** Stated task **
Filter the records below, keeping every line that contains the string "This". Copy each of those lines in full.

** Extracted records **

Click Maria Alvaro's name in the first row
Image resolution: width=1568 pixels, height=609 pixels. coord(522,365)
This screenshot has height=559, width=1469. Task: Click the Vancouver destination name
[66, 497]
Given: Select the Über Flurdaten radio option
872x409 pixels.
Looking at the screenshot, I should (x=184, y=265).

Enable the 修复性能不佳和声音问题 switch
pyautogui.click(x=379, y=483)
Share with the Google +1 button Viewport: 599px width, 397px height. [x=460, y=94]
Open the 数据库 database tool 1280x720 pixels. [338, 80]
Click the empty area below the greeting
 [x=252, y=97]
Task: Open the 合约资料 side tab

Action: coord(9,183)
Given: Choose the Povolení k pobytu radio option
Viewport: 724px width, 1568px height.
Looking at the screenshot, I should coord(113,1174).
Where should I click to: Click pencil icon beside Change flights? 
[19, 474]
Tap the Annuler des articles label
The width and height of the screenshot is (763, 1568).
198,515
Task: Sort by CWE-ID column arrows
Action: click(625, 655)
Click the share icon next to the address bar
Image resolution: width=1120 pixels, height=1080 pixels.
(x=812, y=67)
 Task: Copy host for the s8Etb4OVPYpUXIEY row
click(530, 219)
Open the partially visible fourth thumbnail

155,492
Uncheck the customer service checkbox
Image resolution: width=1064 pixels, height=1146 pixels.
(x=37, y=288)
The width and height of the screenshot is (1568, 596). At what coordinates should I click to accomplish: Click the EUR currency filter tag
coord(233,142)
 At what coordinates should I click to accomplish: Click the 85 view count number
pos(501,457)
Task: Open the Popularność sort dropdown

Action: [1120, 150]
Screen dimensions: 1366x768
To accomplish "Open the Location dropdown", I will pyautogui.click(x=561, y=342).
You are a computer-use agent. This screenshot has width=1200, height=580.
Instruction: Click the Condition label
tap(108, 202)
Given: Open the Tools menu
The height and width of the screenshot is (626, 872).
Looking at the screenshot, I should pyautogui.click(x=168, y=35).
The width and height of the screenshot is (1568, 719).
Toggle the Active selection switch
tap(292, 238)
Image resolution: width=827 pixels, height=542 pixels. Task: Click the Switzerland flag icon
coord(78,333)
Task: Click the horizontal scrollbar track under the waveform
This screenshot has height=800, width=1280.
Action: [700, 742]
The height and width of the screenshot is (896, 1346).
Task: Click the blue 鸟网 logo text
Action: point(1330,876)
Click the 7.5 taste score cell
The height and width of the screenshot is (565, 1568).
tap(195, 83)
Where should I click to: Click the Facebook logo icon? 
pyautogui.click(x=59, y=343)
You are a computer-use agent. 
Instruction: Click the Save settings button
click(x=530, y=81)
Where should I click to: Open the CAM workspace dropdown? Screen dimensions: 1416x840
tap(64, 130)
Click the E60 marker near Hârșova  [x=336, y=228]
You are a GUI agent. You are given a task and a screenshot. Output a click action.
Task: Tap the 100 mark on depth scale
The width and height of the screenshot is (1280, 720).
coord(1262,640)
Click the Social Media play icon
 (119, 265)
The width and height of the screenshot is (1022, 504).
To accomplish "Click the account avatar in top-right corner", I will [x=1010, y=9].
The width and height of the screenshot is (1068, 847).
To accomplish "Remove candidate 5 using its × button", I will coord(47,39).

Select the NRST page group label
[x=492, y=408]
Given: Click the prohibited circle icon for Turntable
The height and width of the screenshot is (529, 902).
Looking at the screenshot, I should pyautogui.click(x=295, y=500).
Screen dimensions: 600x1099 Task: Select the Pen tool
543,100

** Complete response **
This screenshot has height=559, width=1469. Task: Click the Vancouver destination name
You are a computer-use agent. This screenshot has width=1200, height=580.
This screenshot has height=800, width=1280.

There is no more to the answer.